Swin-Transformer
Swin-Transformer copied to clipboard
Load single-GPU trained parameters to multi-GPU inference (SwinMoE)
Hello.
I'm trying to upload a single-GPU trained SwinMoE model to multi-GPU (4) inference.
I'm adopting 8 experts for an MoE layer.
It seems that my checkpoint file has all parameters for 8 MoE layers at once, but each GPU requires 2 MoE layers' parameters, so there's a mismatch.
Is there any way to fix it? or just re-training for 4 GPUs?
Here's the code.
Traceback (most recent call last):
File "main_moe.py", line 367, in <module>
main(config)
File "main_moe.py", line 139, in main
max_accuracy = load_checkpoint(config, model_without_ddp, optimizer, lr_scheduler, loss_scaler, logger)
File "/root/Swin-Transformer_ranggi/utils_moe.py", line 44, in load_checkpoint
msg = model.load_state_dict(checkpoint['model'], strict=False)
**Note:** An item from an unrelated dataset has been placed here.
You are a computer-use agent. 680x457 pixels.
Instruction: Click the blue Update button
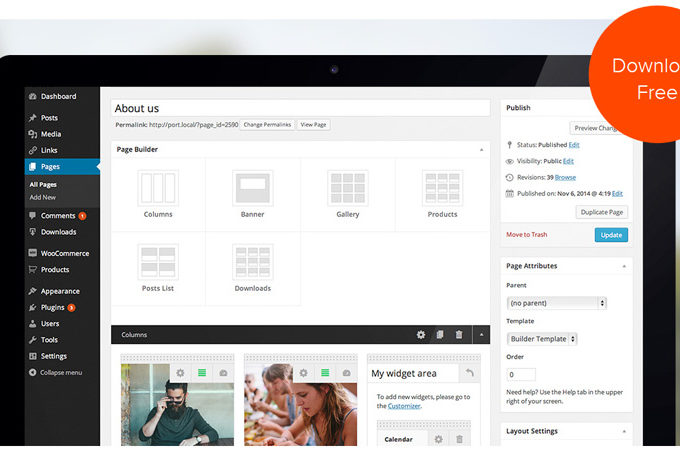[611, 235]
File "/opt/conda/lib/python3.8/site-packages/torch/nn/modules/module.py", line 1370, in load_state_dict
raise RuntimeError('Error(s) in loading state_dict for {}:\n\t{}'.format(
RuntimeError: Error(s) in loading state_dict for SwinTransformerMoE:
size mismatch for layers.2.blocks.1.mlp._moe_layer.experts.batched_fc1_w: copying a param with shape torch.Size([8, 2048, 512]) from checkpoint, the shape in current model is torch.Size([2, 2048, 512]).